── Supplied information ──
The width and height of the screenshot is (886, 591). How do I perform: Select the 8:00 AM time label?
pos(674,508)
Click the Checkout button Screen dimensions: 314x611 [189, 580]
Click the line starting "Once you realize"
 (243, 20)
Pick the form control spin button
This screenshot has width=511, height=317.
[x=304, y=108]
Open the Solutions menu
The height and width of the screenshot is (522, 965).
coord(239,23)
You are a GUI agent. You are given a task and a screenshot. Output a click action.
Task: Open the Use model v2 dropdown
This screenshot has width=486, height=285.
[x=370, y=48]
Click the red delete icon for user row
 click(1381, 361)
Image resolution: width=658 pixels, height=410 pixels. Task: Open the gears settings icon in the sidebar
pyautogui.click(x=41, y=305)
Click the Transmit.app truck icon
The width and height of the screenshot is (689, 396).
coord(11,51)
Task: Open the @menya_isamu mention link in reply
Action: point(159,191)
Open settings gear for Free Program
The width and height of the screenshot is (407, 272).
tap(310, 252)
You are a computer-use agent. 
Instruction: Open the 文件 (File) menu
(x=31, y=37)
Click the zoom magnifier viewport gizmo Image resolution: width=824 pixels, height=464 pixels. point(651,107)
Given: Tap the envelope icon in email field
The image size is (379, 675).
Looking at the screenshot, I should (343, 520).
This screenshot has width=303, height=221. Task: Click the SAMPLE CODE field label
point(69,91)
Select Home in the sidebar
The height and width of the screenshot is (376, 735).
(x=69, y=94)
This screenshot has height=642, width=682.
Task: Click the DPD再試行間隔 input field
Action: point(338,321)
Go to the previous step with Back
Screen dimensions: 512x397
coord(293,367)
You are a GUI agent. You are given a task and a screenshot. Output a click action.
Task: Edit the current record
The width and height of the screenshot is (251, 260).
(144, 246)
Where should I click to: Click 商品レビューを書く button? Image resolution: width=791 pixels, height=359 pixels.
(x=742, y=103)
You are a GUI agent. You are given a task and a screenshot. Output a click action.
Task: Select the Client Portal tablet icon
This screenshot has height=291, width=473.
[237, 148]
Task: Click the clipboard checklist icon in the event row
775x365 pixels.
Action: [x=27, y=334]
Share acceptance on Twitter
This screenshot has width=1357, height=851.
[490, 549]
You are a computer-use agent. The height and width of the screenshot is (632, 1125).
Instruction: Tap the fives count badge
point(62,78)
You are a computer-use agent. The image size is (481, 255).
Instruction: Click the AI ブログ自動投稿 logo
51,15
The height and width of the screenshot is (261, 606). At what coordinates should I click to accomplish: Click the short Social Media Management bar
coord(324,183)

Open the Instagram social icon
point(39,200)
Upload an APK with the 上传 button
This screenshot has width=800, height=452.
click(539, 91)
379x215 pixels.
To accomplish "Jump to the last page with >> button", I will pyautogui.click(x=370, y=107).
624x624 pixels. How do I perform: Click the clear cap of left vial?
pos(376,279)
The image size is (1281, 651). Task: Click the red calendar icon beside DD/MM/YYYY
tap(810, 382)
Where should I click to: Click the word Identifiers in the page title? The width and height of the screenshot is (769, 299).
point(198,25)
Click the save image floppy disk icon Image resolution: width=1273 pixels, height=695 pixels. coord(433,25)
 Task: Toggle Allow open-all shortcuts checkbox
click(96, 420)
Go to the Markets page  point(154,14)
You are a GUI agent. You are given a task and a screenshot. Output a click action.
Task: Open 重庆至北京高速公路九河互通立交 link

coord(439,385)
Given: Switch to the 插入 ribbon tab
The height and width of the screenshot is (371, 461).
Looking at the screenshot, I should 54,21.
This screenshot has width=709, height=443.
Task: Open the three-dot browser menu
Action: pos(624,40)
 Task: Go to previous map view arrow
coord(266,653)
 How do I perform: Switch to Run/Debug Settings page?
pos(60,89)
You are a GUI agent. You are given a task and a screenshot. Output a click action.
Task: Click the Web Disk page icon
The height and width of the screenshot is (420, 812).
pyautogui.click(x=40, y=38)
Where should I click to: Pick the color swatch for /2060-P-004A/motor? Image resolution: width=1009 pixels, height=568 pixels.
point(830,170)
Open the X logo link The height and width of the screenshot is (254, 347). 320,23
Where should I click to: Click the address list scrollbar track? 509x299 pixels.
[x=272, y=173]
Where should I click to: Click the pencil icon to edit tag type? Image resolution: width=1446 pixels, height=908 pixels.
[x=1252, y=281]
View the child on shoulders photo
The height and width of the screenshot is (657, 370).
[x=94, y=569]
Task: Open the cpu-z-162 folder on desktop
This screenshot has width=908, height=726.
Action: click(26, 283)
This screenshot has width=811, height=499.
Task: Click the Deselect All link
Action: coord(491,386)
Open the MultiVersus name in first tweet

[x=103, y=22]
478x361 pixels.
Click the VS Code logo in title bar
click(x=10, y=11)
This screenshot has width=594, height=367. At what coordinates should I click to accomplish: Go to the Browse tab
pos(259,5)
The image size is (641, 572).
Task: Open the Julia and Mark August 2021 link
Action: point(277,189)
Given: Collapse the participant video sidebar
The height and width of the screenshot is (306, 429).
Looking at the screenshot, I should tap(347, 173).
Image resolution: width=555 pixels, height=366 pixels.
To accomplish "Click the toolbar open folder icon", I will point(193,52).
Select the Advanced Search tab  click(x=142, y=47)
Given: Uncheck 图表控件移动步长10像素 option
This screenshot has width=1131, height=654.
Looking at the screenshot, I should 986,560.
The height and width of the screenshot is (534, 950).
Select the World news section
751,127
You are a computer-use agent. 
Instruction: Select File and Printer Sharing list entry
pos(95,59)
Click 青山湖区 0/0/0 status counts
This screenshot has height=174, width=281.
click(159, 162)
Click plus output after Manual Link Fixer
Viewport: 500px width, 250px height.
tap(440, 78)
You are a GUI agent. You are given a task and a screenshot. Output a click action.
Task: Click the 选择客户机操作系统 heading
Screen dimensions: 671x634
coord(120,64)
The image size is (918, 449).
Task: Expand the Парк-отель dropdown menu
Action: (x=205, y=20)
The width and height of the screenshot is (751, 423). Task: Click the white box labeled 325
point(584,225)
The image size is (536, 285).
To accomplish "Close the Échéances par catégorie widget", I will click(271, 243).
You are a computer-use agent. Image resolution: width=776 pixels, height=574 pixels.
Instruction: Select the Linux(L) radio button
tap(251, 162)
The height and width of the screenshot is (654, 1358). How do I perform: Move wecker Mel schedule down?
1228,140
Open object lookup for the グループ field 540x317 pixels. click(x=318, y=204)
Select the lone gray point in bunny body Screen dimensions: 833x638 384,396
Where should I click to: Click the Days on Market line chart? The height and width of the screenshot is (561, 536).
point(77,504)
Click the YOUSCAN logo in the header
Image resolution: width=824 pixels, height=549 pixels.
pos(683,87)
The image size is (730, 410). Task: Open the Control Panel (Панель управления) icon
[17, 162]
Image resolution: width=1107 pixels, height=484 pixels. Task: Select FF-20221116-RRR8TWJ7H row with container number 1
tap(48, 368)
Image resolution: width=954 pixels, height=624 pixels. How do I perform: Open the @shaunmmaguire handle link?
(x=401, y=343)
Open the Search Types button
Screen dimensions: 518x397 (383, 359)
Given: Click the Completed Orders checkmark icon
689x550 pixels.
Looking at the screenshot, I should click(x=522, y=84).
───
#### [Task brief]
All of the entries must be quoted exactly; please include each one.

#### [Solution to this problem]
The width and height of the screenshot is (886, 591). How do I perform: Select the 8:00 AM time label?
pos(674,508)
Click the Checkout button Screen dimensions: 314x611 [189, 580]
Click the line starting "Once you realize"
 (243, 20)
Pick the form control spin button
This screenshot has width=511, height=317.
[x=304, y=108]
Open the Solutions menu
The height and width of the screenshot is (522, 965).
coord(239,23)
You are a GUI agent. You are given a task and a screenshot. Output a click action.
Task: Open the Use model v2 dropdown
This screenshot has width=486, height=285.
[x=370, y=48]
Click the red delete icon for user row
 click(1381, 361)
Image resolution: width=658 pixels, height=410 pixels. Task: Open the gears settings icon in the sidebar
pyautogui.click(x=41, y=305)
Click the Transmit.app truck icon
The width and height of the screenshot is (689, 396).
coord(11,51)
Task: Open the @menya_isamu mention link in reply
Action: point(159,191)
Open settings gear for Free Program
The width and height of the screenshot is (407, 272).
tap(310, 252)
You are a computer-use agent. 
Instruction: Open the 文件 (File) menu
(x=31, y=37)
Click the zoom magnifier viewport gizmo Image resolution: width=824 pixels, height=464 pixels. point(651,107)
Given: Tap the envelope icon in email field
The image size is (379, 675).
Looking at the screenshot, I should (343, 520).
This screenshot has width=303, height=221. Task: Click the SAMPLE CODE field label
point(69,91)
Select Home in the sidebar
The height and width of the screenshot is (376, 735).
(x=69, y=94)
This screenshot has height=642, width=682.
Task: Click the DPD再試行間隔 input field
Action: point(338,321)
Go to the previous step with Back
Screen dimensions: 512x397
coord(293,367)
You are a GUI agent. You are given a task and a screenshot. Output a click action.
Task: Edit the current record
The width and height of the screenshot is (251, 260).
(144, 246)
Where should I click to: Click 商品レビューを書く button? Image resolution: width=791 pixels, height=359 pixels.
(x=742, y=103)
You are a GUI agent. You are given a task and a screenshot. Output a click action.
Task: Select the Client Portal tablet icon
This screenshot has height=291, width=473.
[237, 148]
Task: Click the clipboard checklist icon in the event row
775x365 pixels.
Action: [x=27, y=334]
Share acceptance on Twitter
This screenshot has width=1357, height=851.
[490, 549]
You are a computer-use agent. The height and width of the screenshot is (632, 1125).
Instruction: Tap the fives count badge
point(62,78)
You are a computer-use agent. The image size is (481, 255).
Instruction: Click the AI ブログ自動投稿 logo
51,15
The height and width of the screenshot is (261, 606). At what coordinates should I click to accomplish: Click the short Social Media Management bar
coord(324,183)

Open the Instagram social icon
point(39,200)
Upload an APK with the 上传 button
This screenshot has width=800, height=452.
click(539, 91)
379x215 pixels.
To accomplish "Jump to the last page with >> button", I will pyautogui.click(x=370, y=107).
624x624 pixels. How do I perform: Click the clear cap of left vial?
pos(376,279)
The image size is (1281, 651). Task: Click the red calendar icon beside DD/MM/YYYY
tap(810, 382)
Where should I click to: Click the word Identifiers in the page title? The width and height of the screenshot is (769, 299).
point(198,25)
Click the save image floppy disk icon Image resolution: width=1273 pixels, height=695 pixels. coord(433,25)
 Task: Toggle Allow open-all shortcuts checkbox
click(96, 420)
Go to the Markets page  point(154,14)
You are a GUI agent. You are given a task and a screenshot. Output a click action.
Task: Open 重庆至北京高速公路九河互通立交 link

coord(439,385)
Given: Switch to the 插入 ribbon tab
The height and width of the screenshot is (371, 461).
Looking at the screenshot, I should 54,21.
This screenshot has width=709, height=443.
Task: Open the three-dot browser menu
Action: pos(624,40)
 Task: Go to previous map view arrow
coord(266,653)
 How do I perform: Switch to Run/Debug Settings page?
pos(60,89)
You are a GUI agent. You are given a task and a screenshot. Output a click action.
Task: Click the Web Disk page icon
The height and width of the screenshot is (420, 812).
pyautogui.click(x=40, y=38)
Where should I click to: Pick the color swatch for /2060-P-004A/motor? Image resolution: width=1009 pixels, height=568 pixels.
point(830,170)
Open the X logo link The height and width of the screenshot is (254, 347). 320,23
Where should I click to: Click the address list scrollbar track? 509x299 pixels.
[x=272, y=173]
Where should I click to: Click the pencil icon to edit tag type? Image resolution: width=1446 pixels, height=908 pixels.
[x=1252, y=281]
View the child on shoulders photo
The height and width of the screenshot is (657, 370).
[x=94, y=569]
Task: Open the cpu-z-162 folder on desktop
This screenshot has width=908, height=726.
Action: click(26, 283)
This screenshot has width=811, height=499.
Task: Click the Deselect All link
Action: coord(491,386)
Open the MultiVersus name in first tweet

[x=103, y=22]
478x361 pixels.
Click the VS Code logo in title bar
click(x=10, y=11)
This screenshot has width=594, height=367. At what coordinates should I click to accomplish: Go to the Browse tab
pos(259,5)
The image size is (641, 572).
Task: Open the Julia and Mark August 2021 link
Action: point(277,189)
Given: Collapse the participant video sidebar
The height and width of the screenshot is (306, 429).
Looking at the screenshot, I should tap(347, 173).
Image resolution: width=555 pixels, height=366 pixels.
To accomplish "Click the toolbar open folder icon", I will point(193,52).
Select the Advanced Search tab  click(x=142, y=47)
Given: Uncheck 图表控件移动步长10像素 option
This screenshot has width=1131, height=654.
Looking at the screenshot, I should 986,560.
The height and width of the screenshot is (534, 950).
Select the World news section
751,127
You are a computer-use agent. 
Instruction: Select File and Printer Sharing list entry
pos(95,59)
Click 青山湖区 0/0/0 status counts
This screenshot has height=174, width=281.
click(159, 162)
Click plus output after Manual Link Fixer
Viewport: 500px width, 250px height.
tap(440, 78)
You are a GUI agent. You are given a task and a screenshot. Output a click action.
Task: Click the 选择客户机操作系统 heading
Screen dimensions: 671x634
coord(120,64)
The image size is (918, 449).
Task: Expand the Парк-отель dropdown menu
Action: (x=205, y=20)
The width and height of the screenshot is (751, 423). Task: Click the white box labeled 325
point(584,225)
The image size is (536, 285).
To accomplish "Close the Échéances par catégorie widget", I will click(271, 243).
You are a computer-use agent. Image resolution: width=776 pixels, height=574 pixels.
Instruction: Select the Linux(L) radio button
tap(251, 162)
The height and width of the screenshot is (654, 1358). How do I perform: Move wecker Mel schedule down?
1228,140
Open object lookup for the グループ field 540x317 pixels. click(x=318, y=204)
Select the lone gray point in bunny body Screen dimensions: 833x638 384,396
Where should I click to: Click the Days on Market line chart? The height and width of the screenshot is (561, 536).
point(77,504)
Click the YOUSCAN logo in the header
Image resolution: width=824 pixels, height=549 pixels.
pos(683,87)
The image size is (730, 410). Task: Open the Control Panel (Панель управления) icon
[17, 162]
Image resolution: width=1107 pixels, height=484 pixels. Task: Select FF-20221116-RRR8TWJ7H row with container number 1
tap(48, 368)
Image resolution: width=954 pixels, height=624 pixels. How do I perform: Open the @shaunmmaguire handle link?
(x=401, y=343)
Open the Search Types button
Screen dimensions: 518x397 (383, 359)
Given: Click the Completed Orders checkmark icon
689x550 pixels.
Looking at the screenshot, I should click(x=522, y=84).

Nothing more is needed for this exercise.